[Records supplied]
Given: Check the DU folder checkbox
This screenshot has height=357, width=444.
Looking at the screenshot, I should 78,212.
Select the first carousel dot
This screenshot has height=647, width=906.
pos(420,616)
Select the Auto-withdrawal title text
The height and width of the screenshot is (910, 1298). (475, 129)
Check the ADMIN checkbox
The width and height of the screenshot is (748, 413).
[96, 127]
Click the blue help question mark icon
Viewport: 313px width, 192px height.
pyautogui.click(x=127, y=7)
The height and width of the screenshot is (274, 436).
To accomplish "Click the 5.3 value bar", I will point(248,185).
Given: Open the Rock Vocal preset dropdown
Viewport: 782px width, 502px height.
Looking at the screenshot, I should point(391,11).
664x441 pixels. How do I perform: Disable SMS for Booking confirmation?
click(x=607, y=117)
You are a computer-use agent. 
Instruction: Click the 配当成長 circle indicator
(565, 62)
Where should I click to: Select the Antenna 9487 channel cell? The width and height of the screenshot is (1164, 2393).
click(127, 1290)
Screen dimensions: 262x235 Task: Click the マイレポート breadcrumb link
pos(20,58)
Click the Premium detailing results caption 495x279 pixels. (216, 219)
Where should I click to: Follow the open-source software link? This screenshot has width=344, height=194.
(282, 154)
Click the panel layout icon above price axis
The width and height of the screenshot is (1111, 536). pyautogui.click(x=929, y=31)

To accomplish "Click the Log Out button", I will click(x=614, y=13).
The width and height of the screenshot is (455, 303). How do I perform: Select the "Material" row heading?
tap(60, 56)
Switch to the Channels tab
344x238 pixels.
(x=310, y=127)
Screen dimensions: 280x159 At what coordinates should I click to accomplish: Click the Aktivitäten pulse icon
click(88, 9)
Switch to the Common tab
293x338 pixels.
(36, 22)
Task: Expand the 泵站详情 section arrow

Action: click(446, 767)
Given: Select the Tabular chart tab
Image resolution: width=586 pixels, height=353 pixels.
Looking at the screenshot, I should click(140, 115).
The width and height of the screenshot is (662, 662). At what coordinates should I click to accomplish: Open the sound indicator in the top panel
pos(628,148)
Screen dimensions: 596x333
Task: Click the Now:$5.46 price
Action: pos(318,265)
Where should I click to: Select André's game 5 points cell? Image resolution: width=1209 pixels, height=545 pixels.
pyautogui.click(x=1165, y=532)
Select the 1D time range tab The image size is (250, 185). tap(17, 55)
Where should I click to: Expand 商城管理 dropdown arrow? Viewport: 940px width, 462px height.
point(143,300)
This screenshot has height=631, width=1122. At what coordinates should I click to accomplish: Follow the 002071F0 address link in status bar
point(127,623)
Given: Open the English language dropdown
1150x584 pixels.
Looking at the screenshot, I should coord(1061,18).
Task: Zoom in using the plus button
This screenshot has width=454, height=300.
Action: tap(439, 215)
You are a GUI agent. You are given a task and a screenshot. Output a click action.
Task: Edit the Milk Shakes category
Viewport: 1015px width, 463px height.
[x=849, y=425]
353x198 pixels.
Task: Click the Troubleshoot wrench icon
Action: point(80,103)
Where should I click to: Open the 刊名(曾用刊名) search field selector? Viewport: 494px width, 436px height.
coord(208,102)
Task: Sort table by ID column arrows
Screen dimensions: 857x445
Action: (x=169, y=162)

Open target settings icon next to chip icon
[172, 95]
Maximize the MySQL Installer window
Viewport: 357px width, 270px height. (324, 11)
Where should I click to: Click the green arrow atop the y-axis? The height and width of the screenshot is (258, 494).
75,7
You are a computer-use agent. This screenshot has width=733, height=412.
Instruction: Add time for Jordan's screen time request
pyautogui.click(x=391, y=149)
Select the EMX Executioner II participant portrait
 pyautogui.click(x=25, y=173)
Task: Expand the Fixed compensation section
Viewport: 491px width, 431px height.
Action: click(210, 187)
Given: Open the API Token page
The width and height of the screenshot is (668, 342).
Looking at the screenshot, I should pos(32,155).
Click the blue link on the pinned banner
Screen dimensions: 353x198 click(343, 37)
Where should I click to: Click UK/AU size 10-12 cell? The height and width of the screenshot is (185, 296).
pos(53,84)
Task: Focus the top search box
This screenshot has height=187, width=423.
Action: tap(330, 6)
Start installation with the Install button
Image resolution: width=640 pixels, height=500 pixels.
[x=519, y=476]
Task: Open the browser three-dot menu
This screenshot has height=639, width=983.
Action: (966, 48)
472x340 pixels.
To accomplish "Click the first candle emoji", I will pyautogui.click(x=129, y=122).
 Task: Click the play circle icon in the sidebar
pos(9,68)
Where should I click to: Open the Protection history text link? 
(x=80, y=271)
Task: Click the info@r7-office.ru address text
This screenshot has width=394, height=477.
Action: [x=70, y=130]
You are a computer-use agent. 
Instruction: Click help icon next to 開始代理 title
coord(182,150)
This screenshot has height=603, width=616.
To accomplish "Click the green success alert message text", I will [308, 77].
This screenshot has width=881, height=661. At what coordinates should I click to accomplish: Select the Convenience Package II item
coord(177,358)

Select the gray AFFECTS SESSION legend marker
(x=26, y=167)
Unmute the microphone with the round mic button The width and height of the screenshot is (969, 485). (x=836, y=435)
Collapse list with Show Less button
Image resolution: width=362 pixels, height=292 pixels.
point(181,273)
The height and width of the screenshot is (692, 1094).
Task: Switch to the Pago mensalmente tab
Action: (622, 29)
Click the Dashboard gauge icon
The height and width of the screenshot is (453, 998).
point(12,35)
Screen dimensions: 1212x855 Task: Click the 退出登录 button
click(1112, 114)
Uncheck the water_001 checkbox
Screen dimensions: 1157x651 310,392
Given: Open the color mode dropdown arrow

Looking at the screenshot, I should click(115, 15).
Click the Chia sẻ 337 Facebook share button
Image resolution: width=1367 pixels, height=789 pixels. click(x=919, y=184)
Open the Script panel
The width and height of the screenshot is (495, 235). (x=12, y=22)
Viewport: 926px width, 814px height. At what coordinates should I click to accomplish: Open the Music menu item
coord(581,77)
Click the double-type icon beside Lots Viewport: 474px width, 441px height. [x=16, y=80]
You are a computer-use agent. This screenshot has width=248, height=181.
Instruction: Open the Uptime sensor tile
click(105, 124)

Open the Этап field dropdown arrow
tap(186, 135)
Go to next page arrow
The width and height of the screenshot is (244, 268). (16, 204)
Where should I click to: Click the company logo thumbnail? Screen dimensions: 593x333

[Work to be completed]
Rewrite the stretch of the listing from the line containing "Task: Click the play" through the line containing "will [308, 77].", replacing "sidebar" with "toolbar" and leaving everything else unchanged.

[Task answer]
 Task: Click the play circle icon in the toolbar
pos(9,68)
Where should I click to: Open the Protection history text link? 
(x=80, y=271)
Task: Click the info@r7-office.ru address text
This screenshot has width=394, height=477.
Action: [x=70, y=130]
You are a computer-use agent. 
Instruction: Click help icon next to 開始代理 title
coord(182,150)
This screenshot has height=603, width=616.
To accomplish "Click the green success alert message text", I will [308, 77].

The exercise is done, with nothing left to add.